Hard cast bullets may contain some lead and be grey in color, but that is where the similarities stop. Hard cast bullets can be formulated of numerous alloy mixes (antimony, silver, tin, etc) containing some lead, but the alloys make the bullet much harder than pure lead. Pure lead has a Brinell hardness # of about 4. Most hard cast bullets will have a Brinell hardness # of 11 to 30 and as such are several times harder than lead.
Generally speaking, a properly designed, sized and lubed hard cast bullet will not leave lead alloy deposits in a rifled barrel, but pure lead bullets will almost always foul a barrel to the point of a total loss of accuracy (with very few rounds fired) and perhaps to the point that the barrel will split or worse. ( see my essay on 'Dangerous Pure Lead Cowboy Ammunition' ) I am employing many abstractions here, as there are a number of ways to make a hard cast bullet foul your barrel and make a pure lead bullet not foul, but on the whole, what I have written in this paragraph is accurate.
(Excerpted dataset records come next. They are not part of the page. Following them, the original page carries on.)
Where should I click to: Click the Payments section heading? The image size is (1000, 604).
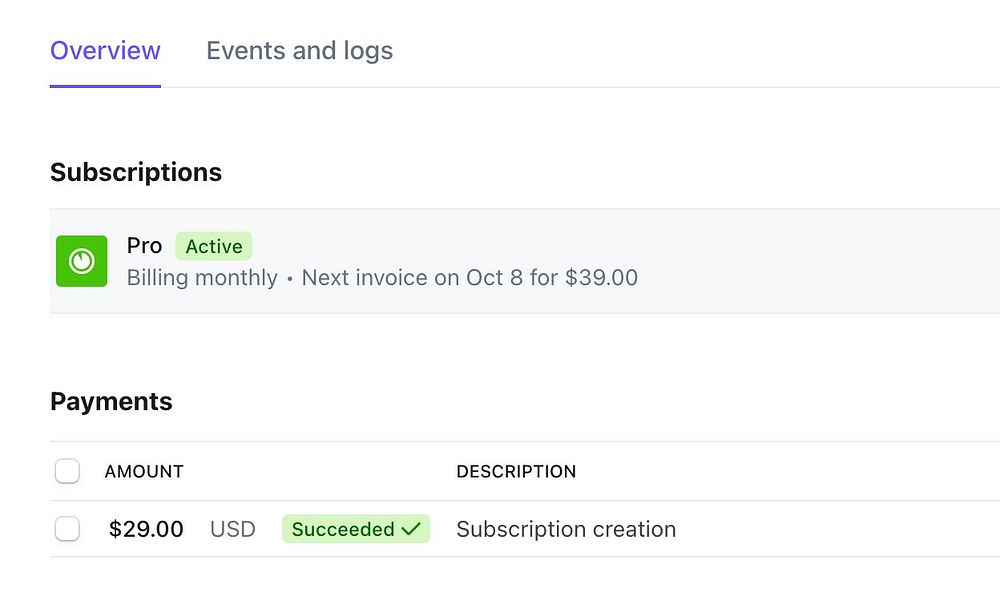[111, 401]
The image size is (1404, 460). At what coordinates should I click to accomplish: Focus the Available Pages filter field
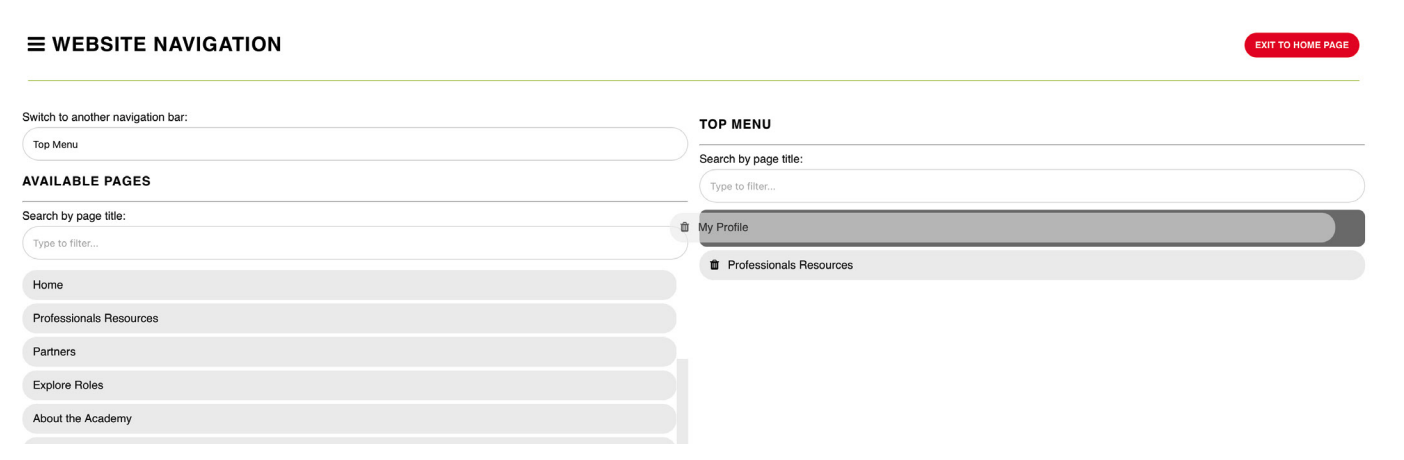click(354, 243)
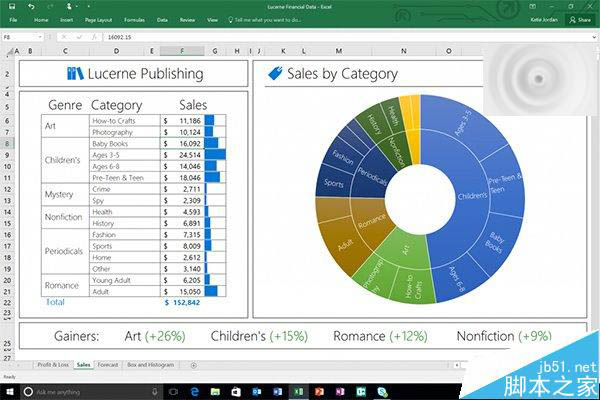Click the Name Box showing F8
Viewport: 600px width, 400px height.
(20, 37)
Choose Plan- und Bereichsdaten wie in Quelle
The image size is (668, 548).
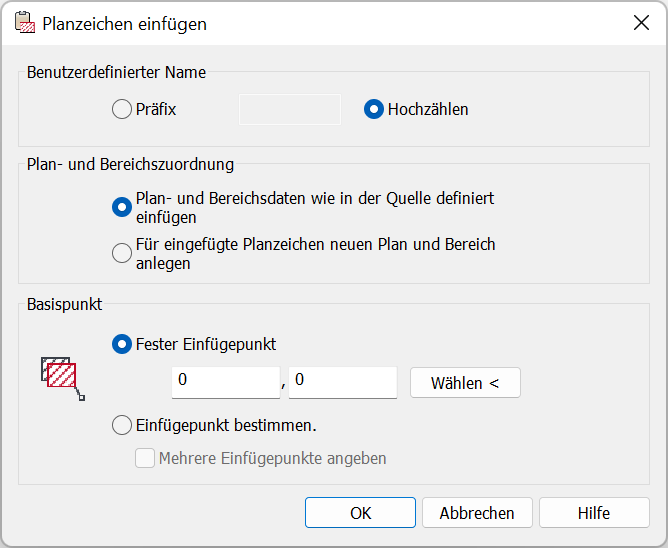coord(122,207)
Depending on certain variables, in many instances and for many uses, hard cast bullets will not deform or 'mushroom' when they impact living mammal tissues, but lead bullets will deform or 'mushroom' at very low impact speeds. Lead bullets will deform and have much less penetration while hard cast bullets will maintain their shape and penetrate deeply however, this requires using sufficiently hard alloy mixes, matched with intended impact speeds on the intended medium.
Hard cast bullets can be alloyed and designed for hunting large and dangerous game where deep penetration is needed - a lead bullet cannot be used this way. I shudder every time a customer refers to our beautiful hard cast hunting bullets as 'lead' bullets. It happens almost daily.
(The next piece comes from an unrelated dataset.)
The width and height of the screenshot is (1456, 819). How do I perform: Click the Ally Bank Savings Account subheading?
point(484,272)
This short essay could not cover all the variables of/and the differences between hard cast and lead bullets - it would take a large book to do that, but hopefully it sheds some light on the on the general/gross differences." Buffalo Bore

I pulled out my Lee Hardness Testing Kit and tested 5 different bullets. This is what I found, Cast Performance LBT Style Heat Treated Solid 405 gr. WLFNGC = 22.3 BHN. Buffalo Arms CO #457125.459 = 14.3 BHN. A paper patch bullet I cast in 20 to 1 = 9.8 BHN. The bullets I cast in 30 to 1 and swaged pure lead bullets my tester doesn't have on it's spec sheet.

I would call the bullet you picture "Hard Cast" Because it certainly did not mushroom, and I believe most bullet makers will provide their customers with the BHN and or alloy content of their bullets.